Inference efficiency experiments further show that δ-mem memory usage is close to the base model, suggesting that the small recurrent state introduces little memory burden. Decoding can be slightly slower because the state must be updated, but the mechanism remains substantially lighter than heavier memory modules.
Why This Matters
δ-mem offers a different design paradigm for LLM memory. Memory does not have to be text, an external database, or a static parameter update. It can be a small online state that evolves dynamically with interaction and directly modulates Transformer attention through a low-rank interface.

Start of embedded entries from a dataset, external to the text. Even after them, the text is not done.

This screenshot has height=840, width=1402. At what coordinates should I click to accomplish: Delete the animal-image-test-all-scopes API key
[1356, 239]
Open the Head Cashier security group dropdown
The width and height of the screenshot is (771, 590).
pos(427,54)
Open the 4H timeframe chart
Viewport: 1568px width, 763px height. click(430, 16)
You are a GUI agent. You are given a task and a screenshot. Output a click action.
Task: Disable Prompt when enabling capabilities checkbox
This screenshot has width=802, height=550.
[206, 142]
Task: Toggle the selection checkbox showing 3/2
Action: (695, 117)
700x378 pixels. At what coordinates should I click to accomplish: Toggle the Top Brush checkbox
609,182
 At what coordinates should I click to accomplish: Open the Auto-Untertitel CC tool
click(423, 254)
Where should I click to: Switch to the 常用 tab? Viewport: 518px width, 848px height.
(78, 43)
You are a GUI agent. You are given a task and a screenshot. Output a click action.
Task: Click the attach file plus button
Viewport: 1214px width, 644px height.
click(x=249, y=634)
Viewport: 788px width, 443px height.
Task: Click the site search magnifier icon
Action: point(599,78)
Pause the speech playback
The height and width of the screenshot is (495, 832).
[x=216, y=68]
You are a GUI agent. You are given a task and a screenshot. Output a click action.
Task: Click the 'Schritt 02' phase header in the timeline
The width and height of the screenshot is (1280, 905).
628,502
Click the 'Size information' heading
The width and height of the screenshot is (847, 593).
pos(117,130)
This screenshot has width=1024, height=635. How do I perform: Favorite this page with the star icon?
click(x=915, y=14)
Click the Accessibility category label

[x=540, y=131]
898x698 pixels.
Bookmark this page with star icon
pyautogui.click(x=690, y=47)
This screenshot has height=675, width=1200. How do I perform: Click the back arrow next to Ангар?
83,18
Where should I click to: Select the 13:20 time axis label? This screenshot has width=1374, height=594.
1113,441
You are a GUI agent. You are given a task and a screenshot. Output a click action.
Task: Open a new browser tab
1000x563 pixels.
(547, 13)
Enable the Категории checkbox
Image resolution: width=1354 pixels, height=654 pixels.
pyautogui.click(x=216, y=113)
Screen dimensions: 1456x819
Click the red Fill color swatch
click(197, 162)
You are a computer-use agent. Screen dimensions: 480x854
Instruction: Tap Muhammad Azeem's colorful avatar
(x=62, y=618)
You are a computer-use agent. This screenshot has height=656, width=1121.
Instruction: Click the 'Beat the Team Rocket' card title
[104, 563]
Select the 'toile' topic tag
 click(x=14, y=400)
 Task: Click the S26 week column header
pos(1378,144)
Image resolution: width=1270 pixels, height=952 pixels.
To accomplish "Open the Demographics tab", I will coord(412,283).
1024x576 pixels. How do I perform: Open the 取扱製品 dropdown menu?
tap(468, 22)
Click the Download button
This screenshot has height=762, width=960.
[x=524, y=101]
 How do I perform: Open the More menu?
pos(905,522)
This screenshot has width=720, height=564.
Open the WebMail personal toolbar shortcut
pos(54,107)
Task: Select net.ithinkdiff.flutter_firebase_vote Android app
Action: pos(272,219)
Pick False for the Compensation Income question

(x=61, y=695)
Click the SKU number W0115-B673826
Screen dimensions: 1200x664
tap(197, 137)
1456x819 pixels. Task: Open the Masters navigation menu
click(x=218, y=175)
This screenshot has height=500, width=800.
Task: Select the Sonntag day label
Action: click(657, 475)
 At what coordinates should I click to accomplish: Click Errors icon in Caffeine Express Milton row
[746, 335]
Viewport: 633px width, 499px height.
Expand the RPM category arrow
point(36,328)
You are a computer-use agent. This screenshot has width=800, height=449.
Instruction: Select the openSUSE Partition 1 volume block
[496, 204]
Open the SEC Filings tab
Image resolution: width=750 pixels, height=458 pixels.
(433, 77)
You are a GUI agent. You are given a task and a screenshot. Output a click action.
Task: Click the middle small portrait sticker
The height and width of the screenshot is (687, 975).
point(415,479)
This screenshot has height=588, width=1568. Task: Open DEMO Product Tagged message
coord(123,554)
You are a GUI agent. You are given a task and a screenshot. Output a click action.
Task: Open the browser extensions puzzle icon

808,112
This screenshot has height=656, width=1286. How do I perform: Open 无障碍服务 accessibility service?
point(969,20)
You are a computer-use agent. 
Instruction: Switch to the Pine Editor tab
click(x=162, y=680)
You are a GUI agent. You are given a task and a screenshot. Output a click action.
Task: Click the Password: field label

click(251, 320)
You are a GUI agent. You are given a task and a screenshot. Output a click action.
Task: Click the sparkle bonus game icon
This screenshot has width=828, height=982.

This design is especially relevant for long-term assistants and agent systems. Assistants need to remember user preferences, task backgrounds, and interaction history. Agents need to track progress, environmental feedback, and previous decisions. Complex QA systems need to reuse past evidence when answering current questions.
The core contribution of δ-mem is therefore not merely a new adapter. It rethinks the interface for LLM memory: how memory should be stored, how it should be updated, and how it should enter the reasoning process.
By directly coupling a compact online state with attention computation, δ-mem points toward LLMs with more efficient, dynamic, and long-term-interaction-oriented memory capabilities while keeping the backbone frozen.